What you need to do: All lines holding the word "computer" in the listing below need to be copied.

Input data:
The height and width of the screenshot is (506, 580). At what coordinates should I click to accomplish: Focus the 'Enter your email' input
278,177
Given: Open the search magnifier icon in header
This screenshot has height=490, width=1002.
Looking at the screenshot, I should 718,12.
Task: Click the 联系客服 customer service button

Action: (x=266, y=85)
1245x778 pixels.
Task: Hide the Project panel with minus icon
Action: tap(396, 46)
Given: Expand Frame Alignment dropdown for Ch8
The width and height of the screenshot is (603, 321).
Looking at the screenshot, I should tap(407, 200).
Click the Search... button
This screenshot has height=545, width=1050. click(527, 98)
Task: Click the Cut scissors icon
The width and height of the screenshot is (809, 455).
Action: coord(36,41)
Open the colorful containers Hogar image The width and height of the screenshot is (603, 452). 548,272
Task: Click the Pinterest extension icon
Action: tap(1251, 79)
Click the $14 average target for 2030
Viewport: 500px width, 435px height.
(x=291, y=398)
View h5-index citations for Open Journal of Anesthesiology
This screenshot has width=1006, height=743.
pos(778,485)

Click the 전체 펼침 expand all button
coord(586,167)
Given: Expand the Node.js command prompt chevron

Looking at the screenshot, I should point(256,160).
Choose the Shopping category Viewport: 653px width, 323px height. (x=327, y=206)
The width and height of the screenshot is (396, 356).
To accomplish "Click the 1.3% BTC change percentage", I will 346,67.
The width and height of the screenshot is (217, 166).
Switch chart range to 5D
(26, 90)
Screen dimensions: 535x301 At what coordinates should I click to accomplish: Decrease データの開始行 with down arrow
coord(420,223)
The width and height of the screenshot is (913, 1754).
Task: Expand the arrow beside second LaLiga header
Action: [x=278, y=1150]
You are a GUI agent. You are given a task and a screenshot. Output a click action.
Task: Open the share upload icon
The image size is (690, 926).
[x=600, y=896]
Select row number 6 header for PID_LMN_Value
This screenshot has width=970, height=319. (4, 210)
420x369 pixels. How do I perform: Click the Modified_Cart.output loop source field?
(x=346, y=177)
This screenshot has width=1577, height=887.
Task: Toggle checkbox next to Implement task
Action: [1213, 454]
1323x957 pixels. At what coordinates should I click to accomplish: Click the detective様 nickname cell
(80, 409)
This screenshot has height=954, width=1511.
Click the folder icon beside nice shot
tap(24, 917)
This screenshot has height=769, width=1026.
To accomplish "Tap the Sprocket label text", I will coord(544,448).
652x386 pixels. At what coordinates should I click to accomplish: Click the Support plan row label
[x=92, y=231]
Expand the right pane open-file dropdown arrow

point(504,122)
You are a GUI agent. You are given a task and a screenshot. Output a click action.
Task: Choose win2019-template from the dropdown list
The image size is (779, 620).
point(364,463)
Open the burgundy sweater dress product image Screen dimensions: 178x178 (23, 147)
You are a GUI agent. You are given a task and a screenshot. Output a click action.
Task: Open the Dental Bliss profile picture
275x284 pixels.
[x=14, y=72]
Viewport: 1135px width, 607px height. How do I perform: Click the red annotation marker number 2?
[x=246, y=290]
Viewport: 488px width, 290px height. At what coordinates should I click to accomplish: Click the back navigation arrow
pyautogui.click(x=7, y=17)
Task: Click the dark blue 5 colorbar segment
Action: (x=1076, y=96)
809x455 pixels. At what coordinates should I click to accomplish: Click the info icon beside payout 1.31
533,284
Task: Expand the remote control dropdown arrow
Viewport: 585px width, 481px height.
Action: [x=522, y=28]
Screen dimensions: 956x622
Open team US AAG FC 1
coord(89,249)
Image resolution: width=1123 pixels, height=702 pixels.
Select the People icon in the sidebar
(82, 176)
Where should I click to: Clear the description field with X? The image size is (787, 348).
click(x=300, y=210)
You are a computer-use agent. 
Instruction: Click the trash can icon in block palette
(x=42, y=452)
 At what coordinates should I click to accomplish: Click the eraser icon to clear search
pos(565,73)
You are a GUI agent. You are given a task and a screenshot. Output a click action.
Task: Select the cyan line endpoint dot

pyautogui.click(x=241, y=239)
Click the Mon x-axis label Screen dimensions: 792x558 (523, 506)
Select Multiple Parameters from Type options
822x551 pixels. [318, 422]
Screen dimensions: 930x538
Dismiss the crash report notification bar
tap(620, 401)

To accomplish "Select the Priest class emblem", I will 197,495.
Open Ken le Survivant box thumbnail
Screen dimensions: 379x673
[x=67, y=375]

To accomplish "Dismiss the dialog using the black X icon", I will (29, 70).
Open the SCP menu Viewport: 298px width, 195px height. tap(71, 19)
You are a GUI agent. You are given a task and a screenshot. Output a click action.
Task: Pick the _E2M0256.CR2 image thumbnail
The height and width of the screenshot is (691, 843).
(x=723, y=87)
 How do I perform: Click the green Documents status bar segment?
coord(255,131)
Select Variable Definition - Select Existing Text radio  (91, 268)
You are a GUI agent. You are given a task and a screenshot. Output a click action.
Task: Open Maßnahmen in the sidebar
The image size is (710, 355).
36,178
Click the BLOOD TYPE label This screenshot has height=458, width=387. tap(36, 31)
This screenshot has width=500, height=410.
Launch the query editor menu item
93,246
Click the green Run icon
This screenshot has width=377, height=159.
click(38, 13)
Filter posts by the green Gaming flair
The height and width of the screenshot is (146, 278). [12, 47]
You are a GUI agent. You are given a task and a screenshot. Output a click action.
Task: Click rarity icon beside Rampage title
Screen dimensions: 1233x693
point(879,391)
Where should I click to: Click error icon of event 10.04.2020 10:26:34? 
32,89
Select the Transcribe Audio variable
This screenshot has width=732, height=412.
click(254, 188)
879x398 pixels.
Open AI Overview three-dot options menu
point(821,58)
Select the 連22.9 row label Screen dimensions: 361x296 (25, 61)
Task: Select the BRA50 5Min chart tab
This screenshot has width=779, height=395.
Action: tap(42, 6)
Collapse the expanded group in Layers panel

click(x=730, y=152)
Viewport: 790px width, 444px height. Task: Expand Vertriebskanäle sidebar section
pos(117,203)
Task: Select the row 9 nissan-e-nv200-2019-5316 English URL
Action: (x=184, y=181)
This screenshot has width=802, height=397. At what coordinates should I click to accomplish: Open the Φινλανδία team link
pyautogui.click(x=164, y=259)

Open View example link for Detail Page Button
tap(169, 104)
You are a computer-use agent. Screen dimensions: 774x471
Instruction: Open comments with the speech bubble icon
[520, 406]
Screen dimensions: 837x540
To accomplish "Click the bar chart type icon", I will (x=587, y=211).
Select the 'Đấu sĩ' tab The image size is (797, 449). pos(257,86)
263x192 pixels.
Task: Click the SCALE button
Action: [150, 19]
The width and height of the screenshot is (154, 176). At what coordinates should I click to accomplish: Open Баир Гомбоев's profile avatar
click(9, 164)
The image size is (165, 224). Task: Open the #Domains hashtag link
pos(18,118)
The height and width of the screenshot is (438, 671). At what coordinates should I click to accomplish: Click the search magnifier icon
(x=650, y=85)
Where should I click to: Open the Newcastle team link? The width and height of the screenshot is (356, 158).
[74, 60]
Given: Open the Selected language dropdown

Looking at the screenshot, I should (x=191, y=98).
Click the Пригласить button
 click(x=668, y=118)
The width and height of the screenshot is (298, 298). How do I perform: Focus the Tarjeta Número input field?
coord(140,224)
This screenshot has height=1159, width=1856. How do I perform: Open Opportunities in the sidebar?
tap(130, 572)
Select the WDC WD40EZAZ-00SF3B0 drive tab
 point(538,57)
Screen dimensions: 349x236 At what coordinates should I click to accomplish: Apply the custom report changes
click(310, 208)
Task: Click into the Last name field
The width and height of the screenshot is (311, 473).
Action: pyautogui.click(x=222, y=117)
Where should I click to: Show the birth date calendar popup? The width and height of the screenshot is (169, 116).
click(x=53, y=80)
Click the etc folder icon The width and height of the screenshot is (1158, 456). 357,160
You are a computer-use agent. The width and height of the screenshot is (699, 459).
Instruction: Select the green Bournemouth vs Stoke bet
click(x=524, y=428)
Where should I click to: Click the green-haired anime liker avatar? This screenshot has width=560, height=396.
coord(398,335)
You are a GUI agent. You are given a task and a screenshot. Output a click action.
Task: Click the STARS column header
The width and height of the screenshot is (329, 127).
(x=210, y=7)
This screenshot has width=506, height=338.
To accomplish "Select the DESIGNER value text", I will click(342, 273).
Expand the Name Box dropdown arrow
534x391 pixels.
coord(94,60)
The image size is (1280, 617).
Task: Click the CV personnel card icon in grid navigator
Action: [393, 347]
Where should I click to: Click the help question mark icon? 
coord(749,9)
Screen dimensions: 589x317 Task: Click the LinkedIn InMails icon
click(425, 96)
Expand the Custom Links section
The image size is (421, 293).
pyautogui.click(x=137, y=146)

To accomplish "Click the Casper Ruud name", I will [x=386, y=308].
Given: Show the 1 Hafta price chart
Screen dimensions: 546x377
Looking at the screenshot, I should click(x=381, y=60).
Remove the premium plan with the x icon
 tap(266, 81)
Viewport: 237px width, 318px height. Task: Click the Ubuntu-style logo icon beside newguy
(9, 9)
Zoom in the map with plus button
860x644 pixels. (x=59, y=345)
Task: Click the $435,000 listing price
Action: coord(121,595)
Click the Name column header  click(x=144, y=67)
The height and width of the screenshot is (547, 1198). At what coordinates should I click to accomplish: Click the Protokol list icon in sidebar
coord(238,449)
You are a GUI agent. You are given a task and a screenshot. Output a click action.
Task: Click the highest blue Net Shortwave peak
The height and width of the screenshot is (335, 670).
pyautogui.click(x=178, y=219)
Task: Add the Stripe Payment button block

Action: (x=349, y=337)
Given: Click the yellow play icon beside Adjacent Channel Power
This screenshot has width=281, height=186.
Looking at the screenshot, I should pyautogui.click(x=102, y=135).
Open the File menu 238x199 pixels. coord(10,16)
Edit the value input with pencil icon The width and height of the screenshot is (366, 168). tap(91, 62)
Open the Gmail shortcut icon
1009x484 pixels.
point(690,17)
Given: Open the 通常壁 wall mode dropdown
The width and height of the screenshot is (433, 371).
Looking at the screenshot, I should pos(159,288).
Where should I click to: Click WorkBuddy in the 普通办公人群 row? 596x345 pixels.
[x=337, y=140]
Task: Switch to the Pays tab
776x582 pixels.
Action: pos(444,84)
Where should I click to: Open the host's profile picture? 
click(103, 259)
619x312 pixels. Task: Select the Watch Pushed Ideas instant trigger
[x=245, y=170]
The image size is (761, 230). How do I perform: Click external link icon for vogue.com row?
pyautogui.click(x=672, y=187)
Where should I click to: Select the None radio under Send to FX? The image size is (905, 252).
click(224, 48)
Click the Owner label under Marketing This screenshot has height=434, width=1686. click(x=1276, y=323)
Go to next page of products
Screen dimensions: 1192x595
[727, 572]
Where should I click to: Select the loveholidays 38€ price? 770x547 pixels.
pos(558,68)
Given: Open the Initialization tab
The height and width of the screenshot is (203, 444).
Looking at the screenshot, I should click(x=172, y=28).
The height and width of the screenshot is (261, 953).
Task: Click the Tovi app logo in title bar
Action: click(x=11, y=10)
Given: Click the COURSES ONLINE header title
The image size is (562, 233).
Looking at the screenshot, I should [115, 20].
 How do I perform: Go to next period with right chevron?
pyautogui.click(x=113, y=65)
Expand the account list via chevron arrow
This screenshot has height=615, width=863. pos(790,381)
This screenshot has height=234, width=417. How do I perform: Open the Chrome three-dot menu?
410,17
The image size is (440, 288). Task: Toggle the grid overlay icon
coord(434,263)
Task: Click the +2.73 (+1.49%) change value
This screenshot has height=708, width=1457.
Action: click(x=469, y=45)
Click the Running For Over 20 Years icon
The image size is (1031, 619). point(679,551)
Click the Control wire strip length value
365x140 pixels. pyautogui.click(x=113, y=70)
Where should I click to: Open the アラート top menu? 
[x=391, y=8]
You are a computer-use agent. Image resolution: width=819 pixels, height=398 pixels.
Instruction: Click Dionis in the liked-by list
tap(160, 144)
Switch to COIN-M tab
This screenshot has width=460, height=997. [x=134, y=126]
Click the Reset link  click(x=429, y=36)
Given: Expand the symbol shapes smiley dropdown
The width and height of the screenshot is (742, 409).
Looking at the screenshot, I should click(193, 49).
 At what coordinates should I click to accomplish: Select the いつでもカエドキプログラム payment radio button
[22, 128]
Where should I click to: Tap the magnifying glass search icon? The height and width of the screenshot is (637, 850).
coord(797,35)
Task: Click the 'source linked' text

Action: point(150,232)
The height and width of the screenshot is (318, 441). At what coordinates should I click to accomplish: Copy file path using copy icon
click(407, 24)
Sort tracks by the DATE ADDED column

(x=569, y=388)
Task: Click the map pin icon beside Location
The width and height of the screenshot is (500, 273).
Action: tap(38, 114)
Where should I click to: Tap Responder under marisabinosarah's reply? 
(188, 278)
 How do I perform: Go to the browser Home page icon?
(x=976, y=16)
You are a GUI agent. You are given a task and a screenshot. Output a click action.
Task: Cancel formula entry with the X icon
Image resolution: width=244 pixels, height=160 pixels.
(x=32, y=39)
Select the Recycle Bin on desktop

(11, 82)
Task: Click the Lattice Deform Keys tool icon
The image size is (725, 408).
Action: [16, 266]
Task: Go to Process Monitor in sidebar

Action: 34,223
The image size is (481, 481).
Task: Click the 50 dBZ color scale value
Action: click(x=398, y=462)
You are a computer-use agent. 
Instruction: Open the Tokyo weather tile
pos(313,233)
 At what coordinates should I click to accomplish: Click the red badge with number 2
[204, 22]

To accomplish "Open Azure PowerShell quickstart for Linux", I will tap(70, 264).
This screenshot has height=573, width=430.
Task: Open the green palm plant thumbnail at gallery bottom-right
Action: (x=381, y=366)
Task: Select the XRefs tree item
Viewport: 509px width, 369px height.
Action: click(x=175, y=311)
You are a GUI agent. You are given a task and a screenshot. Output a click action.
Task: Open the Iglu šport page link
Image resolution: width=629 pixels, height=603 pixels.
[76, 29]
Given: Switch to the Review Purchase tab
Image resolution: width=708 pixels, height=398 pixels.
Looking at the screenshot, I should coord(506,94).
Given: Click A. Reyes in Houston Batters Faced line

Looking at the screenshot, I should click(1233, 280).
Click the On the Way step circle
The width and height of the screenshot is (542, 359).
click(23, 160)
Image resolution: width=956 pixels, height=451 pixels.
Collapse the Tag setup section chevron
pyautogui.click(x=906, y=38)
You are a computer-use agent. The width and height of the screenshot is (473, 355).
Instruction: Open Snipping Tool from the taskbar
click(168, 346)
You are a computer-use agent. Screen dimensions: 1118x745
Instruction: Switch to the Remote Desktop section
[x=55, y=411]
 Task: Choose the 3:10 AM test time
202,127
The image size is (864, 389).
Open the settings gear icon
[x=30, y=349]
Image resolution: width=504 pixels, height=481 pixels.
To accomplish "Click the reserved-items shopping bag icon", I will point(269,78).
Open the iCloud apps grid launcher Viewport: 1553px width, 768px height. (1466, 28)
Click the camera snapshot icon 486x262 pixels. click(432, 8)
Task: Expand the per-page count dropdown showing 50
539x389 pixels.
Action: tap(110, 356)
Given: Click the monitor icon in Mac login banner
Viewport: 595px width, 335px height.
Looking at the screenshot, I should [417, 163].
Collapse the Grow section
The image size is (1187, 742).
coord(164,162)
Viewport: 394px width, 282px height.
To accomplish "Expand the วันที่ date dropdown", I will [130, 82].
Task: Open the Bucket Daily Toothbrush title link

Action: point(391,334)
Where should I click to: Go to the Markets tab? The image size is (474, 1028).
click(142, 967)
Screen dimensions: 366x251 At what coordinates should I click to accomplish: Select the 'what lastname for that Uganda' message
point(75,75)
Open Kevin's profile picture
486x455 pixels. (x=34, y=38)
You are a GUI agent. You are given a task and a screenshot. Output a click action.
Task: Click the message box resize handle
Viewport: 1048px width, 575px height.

Response to this task:
You are a computer-use agent. 
You are a computer-use agent. Screen dimensions: 774x471
You are a computer-use agent. The width and height of the screenshot is (699, 459).
You are a computer-use agent. Image resolution: width=819 pixels, height=398 pixels.
You are a computer-use agent. 
You are a computer-use agent. The width and height of the screenshot is (473, 355).
You are a computer-use agent. Screen dimensions: 1118x745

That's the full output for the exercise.